(Stored items)
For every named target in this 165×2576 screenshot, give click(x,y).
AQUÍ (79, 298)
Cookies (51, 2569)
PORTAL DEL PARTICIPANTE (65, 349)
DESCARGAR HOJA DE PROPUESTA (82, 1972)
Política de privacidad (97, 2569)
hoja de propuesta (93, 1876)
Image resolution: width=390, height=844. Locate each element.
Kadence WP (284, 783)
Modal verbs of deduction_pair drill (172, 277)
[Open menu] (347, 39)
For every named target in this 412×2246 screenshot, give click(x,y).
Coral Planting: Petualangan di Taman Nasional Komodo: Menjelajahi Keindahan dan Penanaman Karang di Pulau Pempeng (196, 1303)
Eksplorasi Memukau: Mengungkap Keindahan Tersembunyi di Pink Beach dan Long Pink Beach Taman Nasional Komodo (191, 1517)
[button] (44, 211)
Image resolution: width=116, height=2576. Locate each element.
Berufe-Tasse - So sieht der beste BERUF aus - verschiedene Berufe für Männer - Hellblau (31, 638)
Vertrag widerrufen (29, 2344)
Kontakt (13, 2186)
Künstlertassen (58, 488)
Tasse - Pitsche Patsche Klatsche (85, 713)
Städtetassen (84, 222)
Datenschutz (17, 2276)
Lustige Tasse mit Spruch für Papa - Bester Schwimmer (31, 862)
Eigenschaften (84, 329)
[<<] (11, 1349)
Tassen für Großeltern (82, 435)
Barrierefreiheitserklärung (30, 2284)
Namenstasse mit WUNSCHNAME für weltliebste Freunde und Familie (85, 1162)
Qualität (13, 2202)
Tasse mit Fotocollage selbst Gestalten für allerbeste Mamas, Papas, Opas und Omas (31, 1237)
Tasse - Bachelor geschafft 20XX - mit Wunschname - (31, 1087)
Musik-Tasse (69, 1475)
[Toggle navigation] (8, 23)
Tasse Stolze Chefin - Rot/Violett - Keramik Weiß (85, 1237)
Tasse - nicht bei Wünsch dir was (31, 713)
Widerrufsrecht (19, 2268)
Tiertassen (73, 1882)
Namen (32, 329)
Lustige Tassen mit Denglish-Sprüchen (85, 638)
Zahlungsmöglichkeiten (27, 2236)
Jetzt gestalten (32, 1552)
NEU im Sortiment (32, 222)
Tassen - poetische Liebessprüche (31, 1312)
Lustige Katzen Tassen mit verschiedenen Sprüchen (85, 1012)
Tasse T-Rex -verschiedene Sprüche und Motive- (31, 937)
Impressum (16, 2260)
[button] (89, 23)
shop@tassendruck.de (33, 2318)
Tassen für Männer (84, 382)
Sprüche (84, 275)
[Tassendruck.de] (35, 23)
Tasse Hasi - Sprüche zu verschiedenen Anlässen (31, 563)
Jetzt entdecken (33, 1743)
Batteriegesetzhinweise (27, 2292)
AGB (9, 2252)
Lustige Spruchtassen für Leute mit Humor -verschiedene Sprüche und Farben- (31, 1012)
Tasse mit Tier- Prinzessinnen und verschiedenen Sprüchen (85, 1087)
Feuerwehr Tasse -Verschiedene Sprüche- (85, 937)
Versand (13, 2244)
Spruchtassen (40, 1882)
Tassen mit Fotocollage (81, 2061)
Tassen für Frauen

INSTRUCTIONS FOR THE TASK = Retype only this range exactly: the first line of the data through the line where "[Open menu] (347, 39)" appears.

EXERCISE OUTPUT =
For every named target in this 165×2576 screenshot, give click(x,y).
AQUÍ (79, 298)
Cookies (51, 2569)
PORTAL DEL PARTICIPANTE (65, 349)
DESCARGAR HOJA DE PROPUESTA (82, 1972)
Política de privacidad (97, 2569)
hoja de propuesta (93, 1876)
Image resolution: width=390, height=844. Locate each element.
Kadence WP (284, 783)
Modal verbs of deduction_pair drill (172, 277)
[Open menu] (347, 39)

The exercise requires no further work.